**EXERCISE DATA:**
····················
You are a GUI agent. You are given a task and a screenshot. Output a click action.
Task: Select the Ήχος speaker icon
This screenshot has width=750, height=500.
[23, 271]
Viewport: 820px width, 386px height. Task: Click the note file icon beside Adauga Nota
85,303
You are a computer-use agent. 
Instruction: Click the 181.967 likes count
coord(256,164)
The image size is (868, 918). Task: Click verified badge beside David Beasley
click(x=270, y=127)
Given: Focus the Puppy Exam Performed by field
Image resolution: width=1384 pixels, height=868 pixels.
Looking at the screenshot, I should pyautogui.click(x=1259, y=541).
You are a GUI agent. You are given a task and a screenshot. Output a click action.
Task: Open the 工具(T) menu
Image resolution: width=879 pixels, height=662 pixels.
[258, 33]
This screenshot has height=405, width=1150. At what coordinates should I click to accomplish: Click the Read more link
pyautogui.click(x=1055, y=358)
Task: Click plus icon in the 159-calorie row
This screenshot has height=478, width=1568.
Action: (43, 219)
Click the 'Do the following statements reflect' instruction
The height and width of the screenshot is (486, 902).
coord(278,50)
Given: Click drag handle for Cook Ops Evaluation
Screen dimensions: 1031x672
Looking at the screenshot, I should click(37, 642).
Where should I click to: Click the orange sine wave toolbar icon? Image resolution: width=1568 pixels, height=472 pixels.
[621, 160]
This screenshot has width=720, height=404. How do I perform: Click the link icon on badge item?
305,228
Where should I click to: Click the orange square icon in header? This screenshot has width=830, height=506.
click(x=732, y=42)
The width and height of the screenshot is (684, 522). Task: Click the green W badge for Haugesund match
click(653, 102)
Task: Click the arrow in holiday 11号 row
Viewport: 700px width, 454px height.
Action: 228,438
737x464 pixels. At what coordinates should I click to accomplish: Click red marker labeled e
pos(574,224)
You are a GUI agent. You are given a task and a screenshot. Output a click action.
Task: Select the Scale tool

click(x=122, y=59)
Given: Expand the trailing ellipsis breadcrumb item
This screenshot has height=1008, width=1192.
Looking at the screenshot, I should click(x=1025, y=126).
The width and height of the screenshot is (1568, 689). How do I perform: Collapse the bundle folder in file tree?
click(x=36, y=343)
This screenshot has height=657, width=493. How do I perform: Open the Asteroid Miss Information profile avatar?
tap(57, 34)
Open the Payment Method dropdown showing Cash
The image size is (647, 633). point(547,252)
····················
**TASK OBJECTIVE:**
From the first line to the last, reproduce the data exactly.

**ANSWER TO THE EXERCISE:**
You are a GUI agent. You are given a task and a screenshot. Output a click action.
Task: Select the Ήχος speaker icon
This screenshot has width=750, height=500.
[23, 271]
Viewport: 820px width, 386px height. Task: Click the note file icon beside Adauga Nota
85,303
You are a computer-use agent. 
Instruction: Click the 181.967 likes count
coord(256,164)
The image size is (868, 918). Task: Click verified badge beside David Beasley
click(x=270, y=127)
Given: Focus the Puppy Exam Performed by field
Image resolution: width=1384 pixels, height=868 pixels.
Looking at the screenshot, I should pyautogui.click(x=1259, y=541).
You are a GUI agent. You are given a task and a screenshot. Output a click action.
Task: Open the 工具(T) menu
Image resolution: width=879 pixels, height=662 pixels.
[258, 33]
This screenshot has height=405, width=1150. At what coordinates should I click to accomplish: Click the Read more link
pyautogui.click(x=1055, y=358)
Task: Click plus icon in the 159-calorie row
This screenshot has height=478, width=1568.
Action: (43, 219)
Click the 'Do the following statements reflect' instruction
The height and width of the screenshot is (486, 902).
coord(278,50)
Given: Click drag handle for Cook Ops Evaluation
Screen dimensions: 1031x672
Looking at the screenshot, I should click(37, 642).
Where should I click to: Click the orange sine wave toolbar icon? Image resolution: width=1568 pixels, height=472 pixels.
[621, 160]
This screenshot has width=720, height=404. How do I perform: Click the link icon on badge item?
305,228
Where should I click to: Click the orange square icon in header? This screenshot has width=830, height=506.
click(x=732, y=42)
The width and height of the screenshot is (684, 522). Task: Click the green W badge for Haugesund match
click(653, 102)
Task: Click the arrow in holiday 11号 row
Viewport: 700px width, 454px height.
Action: 228,438
737x464 pixels. At what coordinates should I click to accomplish: Click red marker labeled e
pos(574,224)
You are a GUI agent. You are given a task and a screenshot. Output a click action.
Task: Select the Scale tool

click(x=122, y=59)
Given: Expand the trailing ellipsis breadcrumb item
This screenshot has height=1008, width=1192.
Looking at the screenshot, I should click(x=1025, y=126).
The width and height of the screenshot is (1568, 689). How do I perform: Collapse the bundle folder in file tree?
click(x=36, y=343)
This screenshot has height=657, width=493. How do I perform: Open the Asteroid Miss Information profile avatar?
tap(57, 34)
Open the Payment Method dropdown showing Cash
The image size is (647, 633). point(547,252)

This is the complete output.